表 拠点事業に係る助成金又は補助金が過大に交付されていたもの
府県名 | 年度 | 市町名 注(1) |
助成金又は補助金の額 | 過大に交付されていた助成金又は補助金の額 |
---|---|---|---|---|
茨城県 | 平成26 | 取手市 | 12,592 | 1,023 |
群馬県 | 25 | 明和町 | 4,516 | 806 |
26 | 3,227 | 335 | ||
新潟県 | 25 | 津南町 | 5,245 | 1,535 |
26 | 3,507 | 1,023 | ||
富山県 | 26 | 高岡市 | 6,053 | 920 |
福井県 | 26 | 美浜町 | 3,977 | 920 |
大阪府 | 25 | 豊中市 | 80,671 | 5,371 |
河内長野市 | 13,060 | 1,380 | ||
四條畷市 | 17,512 | 1,134 | ||
26 | 八尾市 | 24,157 | 1,148 | |
河内長野市 | 8,754 | 920 | ||
四條畷市 | 12,108 | 1,023 | ||
兵庫県 | 25 | 加東市 | 13,260 | 1,380 |
市川町 | 5,245 | 1,535 | ||
和歌山県 | 26 | 有田市 | 4,420 | 805 |
鳥取県 | 25 | 智頭町 | 5,245 | 1,535 |
岡山県 注(2) |
26 | 玉野市 | 10,654 | 979 |
福岡県 | 25 | 糸島市 | 6,010 | 710 |
25年度計 | 9 | 150,764 | 15,386 | |
26年度計 | 10 | 89,449 | 9,096 | |
合計 | 15 | 240,213 | 24,482 |
(是正及び是正改善を必要とする事態)
助成金又は補助金の交付額の算定に当たり、第三者に委託等を行うことなく自ら子育て支援展開取組を実施しているのに、加算分を算定していて助成金又は補助金が過大に交付されている事態は適切ではなく、是正及び是正改善を図る要があると認められる。
(発生原因)
このような事態が生じているのは、次のことなどによると認められる。
内閣府は、少子化社会対策大綱(平成27年3月閣議決定)において、家庭や地域における子育て機能の低下、子育て中の親の孤独感や不安感の増大等に対応するために、31年度末までに全国で8,000か所の拠点施設を設置することを目標としており、27年度以降、従来の拠点事業については、子ども・子育て支援法に基づく子ども・子育て支援交付金の交付対象事業として実施している。

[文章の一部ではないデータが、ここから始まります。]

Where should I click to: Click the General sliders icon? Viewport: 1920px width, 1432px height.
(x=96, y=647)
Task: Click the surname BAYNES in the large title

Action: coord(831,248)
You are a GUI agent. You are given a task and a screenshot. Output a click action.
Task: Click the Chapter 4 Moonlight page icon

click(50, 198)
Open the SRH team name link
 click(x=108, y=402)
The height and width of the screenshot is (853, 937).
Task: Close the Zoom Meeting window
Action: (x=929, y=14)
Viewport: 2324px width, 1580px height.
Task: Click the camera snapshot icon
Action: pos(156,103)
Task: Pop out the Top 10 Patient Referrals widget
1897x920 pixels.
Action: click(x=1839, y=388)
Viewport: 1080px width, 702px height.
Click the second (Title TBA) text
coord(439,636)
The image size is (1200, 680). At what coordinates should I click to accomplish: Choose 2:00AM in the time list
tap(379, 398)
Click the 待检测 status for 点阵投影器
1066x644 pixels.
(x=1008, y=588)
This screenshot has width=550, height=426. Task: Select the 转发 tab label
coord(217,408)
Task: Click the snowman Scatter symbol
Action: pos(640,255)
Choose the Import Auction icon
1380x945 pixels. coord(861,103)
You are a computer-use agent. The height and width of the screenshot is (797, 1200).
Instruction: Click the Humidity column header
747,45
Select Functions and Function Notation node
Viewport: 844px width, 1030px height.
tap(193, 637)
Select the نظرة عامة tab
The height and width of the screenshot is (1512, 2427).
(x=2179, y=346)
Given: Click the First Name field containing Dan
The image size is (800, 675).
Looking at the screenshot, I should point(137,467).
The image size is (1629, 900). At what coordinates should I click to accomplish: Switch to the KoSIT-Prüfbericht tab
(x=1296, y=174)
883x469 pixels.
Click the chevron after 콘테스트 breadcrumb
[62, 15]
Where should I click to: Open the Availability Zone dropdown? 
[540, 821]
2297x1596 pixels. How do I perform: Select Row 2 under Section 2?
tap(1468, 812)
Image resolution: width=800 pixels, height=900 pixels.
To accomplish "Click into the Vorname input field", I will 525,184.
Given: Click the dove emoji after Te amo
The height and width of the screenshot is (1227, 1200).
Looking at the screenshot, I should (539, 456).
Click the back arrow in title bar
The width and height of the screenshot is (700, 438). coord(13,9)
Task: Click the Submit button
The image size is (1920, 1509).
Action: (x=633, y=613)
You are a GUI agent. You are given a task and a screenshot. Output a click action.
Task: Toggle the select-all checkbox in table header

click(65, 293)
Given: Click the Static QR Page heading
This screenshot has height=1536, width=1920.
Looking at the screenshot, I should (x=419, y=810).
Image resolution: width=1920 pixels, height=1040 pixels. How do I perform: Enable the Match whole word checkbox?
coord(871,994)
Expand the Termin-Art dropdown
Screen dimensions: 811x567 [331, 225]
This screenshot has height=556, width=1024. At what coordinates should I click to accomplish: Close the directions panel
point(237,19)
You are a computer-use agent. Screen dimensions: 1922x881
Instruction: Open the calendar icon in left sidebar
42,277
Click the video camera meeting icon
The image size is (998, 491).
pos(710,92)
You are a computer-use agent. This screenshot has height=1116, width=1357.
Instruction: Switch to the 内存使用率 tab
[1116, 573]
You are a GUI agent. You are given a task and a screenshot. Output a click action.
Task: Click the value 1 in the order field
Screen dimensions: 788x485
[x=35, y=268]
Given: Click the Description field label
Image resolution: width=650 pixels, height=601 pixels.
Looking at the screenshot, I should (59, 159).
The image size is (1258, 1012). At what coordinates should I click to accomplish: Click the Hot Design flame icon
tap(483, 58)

ついては、厚生労働省及び内閣府において、助成金又は補助金の過大な交付を受けていた11府県管内の15市町に対して過大に交付されていた助成金又は補助金の返還等の手続を行わせるよう是正の処置を要求するとともに、厚生労働省において、拠点事業の子育て支援展開取組に係る加算分の算定が適正に行われるようにするために、実施要綱等に加算分を算定できる場合についてより明確に規定するなどした上で、加算分の算定の趣旨について、都道府県及び都道府県を通じて市町村に対して周知徹底するよう、是正改善の処置を求める。